Pop Goes the Stack

Multi-model AI isn’t a buzzword anymore, it’s how organizations are actually operating. In this episode of Pop Goes the Stack, Lori MacVittie and Joel Moses dig into fresh findings from F5's State of Application Strategy Report showing companies run an average of seven models, and more than half are already orchestrating multiple models together. That’s a big shift, and it changes what “infrastructure readiness” even means.
 
Why do teams chain models in the first place? The answer: cost, capability, and risk. The uncomfortable part? Most infrastructure is still built for deterministic systems, and AI routing is not the same problem as load balancing. Model routing isn’t about spreading traffic evenly. It’s about making a decision on every request: which model is best for this job, what will it cost, what’s the risk, and what’s the fallback when the answer is wrong or low quality.
 
Joel frames it as a category change, from “where should this request go?” to “what should happen as a result of this request?” That shift forces new requirements: policy enforcement across models, identity-aware access, decision justification, and mechanisms to recover when output quality degrades due to drift, configuration changes, or poisoned inputs like compromised RAG data. Lori ties it back to governance, not just availability, and why “AI workloads” expose gaps that traditional tooling can’t cover.
 
While many organizations are operationalizing AI, that doesn’t mean it’s manageable yet. If you want to know how to move forward from here, this is an episode you don't want to miss.

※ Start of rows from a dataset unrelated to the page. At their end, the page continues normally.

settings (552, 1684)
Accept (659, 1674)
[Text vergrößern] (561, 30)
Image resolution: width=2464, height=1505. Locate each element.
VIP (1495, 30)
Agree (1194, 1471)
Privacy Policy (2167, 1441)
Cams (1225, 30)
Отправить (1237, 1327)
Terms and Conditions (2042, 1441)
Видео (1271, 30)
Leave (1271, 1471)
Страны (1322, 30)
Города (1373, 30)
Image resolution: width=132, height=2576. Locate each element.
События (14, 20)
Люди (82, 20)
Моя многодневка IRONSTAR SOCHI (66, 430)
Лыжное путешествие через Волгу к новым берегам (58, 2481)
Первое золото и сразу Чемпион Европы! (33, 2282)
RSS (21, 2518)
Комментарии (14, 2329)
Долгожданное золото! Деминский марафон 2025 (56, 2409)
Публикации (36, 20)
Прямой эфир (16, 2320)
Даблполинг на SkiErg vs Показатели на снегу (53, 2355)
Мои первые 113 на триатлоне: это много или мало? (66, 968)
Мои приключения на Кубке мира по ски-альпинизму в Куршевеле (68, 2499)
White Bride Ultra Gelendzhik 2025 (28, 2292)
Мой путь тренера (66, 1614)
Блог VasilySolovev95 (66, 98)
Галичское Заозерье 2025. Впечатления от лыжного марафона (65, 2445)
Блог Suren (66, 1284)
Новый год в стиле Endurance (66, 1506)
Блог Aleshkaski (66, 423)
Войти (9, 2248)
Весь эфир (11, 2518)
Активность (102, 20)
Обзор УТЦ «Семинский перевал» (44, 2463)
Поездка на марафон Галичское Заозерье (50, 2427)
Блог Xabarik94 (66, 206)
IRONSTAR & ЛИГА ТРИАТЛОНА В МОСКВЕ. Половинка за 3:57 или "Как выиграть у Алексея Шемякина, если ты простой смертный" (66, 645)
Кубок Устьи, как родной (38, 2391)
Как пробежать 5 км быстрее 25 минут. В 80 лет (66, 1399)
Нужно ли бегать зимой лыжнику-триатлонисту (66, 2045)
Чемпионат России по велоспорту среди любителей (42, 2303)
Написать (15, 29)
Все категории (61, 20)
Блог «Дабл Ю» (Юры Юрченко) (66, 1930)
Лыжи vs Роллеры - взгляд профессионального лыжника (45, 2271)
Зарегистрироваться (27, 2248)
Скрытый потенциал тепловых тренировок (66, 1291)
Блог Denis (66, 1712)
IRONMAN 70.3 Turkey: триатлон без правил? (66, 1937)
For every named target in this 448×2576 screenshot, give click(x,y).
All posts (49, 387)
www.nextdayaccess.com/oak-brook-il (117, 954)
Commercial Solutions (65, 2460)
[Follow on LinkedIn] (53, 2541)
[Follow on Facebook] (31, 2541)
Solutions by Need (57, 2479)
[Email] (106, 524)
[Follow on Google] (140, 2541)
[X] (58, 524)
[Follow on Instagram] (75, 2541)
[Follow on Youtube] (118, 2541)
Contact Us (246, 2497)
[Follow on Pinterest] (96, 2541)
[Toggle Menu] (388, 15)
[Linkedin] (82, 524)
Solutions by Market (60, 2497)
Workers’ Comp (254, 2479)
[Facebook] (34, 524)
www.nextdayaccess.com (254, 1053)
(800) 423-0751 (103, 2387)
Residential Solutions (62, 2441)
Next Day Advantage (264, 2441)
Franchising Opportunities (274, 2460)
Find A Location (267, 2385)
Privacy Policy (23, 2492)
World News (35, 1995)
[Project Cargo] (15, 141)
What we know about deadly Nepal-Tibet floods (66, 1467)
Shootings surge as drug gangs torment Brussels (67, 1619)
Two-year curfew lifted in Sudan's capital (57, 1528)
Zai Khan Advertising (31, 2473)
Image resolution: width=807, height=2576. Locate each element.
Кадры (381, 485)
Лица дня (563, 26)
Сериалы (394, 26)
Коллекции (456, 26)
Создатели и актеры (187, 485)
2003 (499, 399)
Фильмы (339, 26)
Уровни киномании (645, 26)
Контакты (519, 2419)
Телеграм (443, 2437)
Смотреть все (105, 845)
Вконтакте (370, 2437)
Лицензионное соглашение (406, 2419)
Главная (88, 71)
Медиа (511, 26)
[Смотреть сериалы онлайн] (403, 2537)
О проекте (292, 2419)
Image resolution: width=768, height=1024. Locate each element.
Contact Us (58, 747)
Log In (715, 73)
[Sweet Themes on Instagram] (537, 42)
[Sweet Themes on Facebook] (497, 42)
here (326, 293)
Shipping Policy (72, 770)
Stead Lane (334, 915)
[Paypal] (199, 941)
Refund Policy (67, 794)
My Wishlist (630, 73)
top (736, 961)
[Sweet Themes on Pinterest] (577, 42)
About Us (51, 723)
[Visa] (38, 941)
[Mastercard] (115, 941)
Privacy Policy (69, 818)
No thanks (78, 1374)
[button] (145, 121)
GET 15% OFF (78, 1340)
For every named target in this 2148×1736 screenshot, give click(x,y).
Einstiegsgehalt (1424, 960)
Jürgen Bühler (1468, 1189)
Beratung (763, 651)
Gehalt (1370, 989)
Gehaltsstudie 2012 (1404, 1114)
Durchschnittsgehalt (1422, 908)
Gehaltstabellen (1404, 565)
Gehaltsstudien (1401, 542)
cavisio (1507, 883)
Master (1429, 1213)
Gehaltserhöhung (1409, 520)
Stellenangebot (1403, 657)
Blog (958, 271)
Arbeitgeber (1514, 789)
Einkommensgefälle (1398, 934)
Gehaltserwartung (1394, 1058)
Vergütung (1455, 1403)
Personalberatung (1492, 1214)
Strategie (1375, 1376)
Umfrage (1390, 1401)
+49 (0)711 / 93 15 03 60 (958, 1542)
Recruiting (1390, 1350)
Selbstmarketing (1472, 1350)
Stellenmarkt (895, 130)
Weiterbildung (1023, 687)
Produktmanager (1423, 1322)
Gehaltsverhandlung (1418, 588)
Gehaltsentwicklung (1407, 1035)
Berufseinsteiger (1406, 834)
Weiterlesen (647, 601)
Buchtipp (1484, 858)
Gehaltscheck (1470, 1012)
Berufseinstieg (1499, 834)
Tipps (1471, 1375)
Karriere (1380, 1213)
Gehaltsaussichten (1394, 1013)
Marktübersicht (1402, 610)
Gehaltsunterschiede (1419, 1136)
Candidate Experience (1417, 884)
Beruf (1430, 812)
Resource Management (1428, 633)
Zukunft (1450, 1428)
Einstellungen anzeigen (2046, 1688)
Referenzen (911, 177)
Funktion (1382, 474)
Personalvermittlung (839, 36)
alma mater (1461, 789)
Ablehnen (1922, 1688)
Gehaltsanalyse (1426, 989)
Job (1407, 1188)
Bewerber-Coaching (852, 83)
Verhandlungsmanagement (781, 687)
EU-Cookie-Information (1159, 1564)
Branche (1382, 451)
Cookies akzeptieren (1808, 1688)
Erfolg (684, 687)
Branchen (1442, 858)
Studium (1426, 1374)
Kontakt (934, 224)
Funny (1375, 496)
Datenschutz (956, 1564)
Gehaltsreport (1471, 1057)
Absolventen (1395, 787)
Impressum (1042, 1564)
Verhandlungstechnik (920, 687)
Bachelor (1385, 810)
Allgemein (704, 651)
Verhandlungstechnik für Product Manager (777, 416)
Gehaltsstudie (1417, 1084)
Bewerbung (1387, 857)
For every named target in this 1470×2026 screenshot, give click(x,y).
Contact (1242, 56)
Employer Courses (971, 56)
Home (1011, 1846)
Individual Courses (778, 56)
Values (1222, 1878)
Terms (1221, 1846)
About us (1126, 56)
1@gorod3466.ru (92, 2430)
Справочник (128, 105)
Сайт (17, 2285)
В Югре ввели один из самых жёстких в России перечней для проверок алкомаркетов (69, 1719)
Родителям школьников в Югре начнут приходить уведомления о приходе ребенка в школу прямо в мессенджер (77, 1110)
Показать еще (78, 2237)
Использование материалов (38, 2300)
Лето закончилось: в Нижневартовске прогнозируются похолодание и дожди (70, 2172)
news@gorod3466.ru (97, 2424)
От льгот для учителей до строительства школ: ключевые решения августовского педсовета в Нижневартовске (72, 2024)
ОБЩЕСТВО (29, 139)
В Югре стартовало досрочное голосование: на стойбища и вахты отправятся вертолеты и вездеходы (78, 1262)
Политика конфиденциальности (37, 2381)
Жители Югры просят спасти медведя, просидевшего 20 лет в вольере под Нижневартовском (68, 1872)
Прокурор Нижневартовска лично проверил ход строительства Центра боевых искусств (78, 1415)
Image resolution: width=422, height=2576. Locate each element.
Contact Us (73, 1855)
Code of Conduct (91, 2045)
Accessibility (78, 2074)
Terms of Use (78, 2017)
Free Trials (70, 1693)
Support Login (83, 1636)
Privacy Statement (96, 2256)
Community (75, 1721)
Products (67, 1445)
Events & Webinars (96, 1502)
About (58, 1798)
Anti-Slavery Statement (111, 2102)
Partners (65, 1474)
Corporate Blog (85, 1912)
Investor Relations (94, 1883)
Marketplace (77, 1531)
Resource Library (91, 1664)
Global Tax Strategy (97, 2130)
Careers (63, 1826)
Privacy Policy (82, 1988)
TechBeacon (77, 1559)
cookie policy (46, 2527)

Get your copy of the 2026 State of Applications Strategy Report

Creators and Guests

Host
Joel Moses
Distinguished Engineer and VP, Strategic Engineer at F5, Joel has over 30 years of industry experience in cybersecurity and networking fields. He holds several US patents related to encryption technique.
Host
Lori MacVittie
Distinguished Engineer and Chief Evangelist at F5, Lori has more than 25 years of industry experience spanning application development, IT architecture, and network and systems' operation. She co-authored the CADD profile for ANSI NCITS 320-1998 and is a prolific author with books spanning security, cloud, and enterprise architecture.
Producer
Tabitha R.R. Powell
Technical Thought Leadership Evangelist producing content that makes complex ideas clear and engaging.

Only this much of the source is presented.